Emotional wellbeing at work – fighting hidden battles.

hidden battles mental health

Emotional wellbeing at work.

I’ve always tried to look after my staff – investing in training, good remuneration packages, career plans, pension plans, private health (inc spouse & kids!), free fresh fruit, holi-birthdays, flexi-time, generous holiday allowance – lots of nice things – it’s important to me.

But I was never so good at the emotional wellbeing side of the health coin. To be honest, I’ve never been known as being the most empathetic or sympathetic of people. My wife has often said that the ‘empathy gene’ is missing from my character. I am, after all, the person who once told a colleague to ‘man up and grow a chin’ when he had been signed off with depression & stress (OK, I’m not proud of it, but it did happen. We’re good now).

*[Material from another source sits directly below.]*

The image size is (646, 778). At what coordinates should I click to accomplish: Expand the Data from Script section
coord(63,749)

But then, one day, a colleague had a terrible late stage miscarriage. She was devastated. And so was I. And I was stuck, too. How does one support a colleague through such a terrible event? I did the normal, obvious things – signed her off on full pay for as long as she needed – I went to Tesco and filled a trolly with enough groceries that she could feed her family and wouldn’t need to leave the house for 2 weeks – we sent flowers and cards filled with messages of love and support. But I was still stuck. These gestures were mere sticking plasters over a gaping wound. What more could we do as a company to properly support employees when they struggled, when they were fighting private, deeply personal and painful internal battles.

The Concept

And it was around this time that I met a wonderful guy named Rob Cave. He was a lecturer on a course I was on at Cranfield and also moderated our group activities. We clicked immediately and I got to know him well. One of his areas of passion was mental health & wellbeing at work. He had the innovative idea of encouraging every company in the UK to offer emotional support services to employees and had set up a Not For Profit business to provide this. He called it The Mind Clinic. It was still at formation stage but I agreed that MRL would be client #1. Not quite a guinea pig – the service concept was thorough – but we’d trial and test drive the service and see how it went.

More than 2 years later it’s still going strong and a highly valued addition to our benefits package. Once a month Simon Parke visits our offices and takes a private meeting room on the top floor. Employees confidentially book appointments via an online portal and quietly slip away from their desks to spend 1 – 1.5 hours with Simon – no questions asked by management. What they discuss is private. Totally private. I’m told, in very general terms, that most people’s problems stem from issues outside of work. They just need a forum to air them, to vent, to cry, to rage. To talk.

I get no insight as to these problems. But what I do get is this – a happier, healthier and emotionally stronger workforce. The service is free to staff, confidential and non-judgemental. I have colleagues who know that I care about their wellbeing and that there are channels available to support them in times of need.

Which is good.

Everybody needs help, sometimes. And sometimes they just don’t know who to turn to or where to get it.

My people do – The Mind Clinic.

Oh, and I’m totally over the ‘stiff upper lip – grow a chin’ mindset. Maybe, just maybe, I’m on my way to developing a very small empathy gene……

David Stone, Chief Executive of MRL Consulting Group

(Footnote – my colleague who suffered the miscarriage went on to have a beautiful baby boy, returned to work and is the happiest I have ever seen her. Maybe, just sometimes, we really can all live happily ever after.)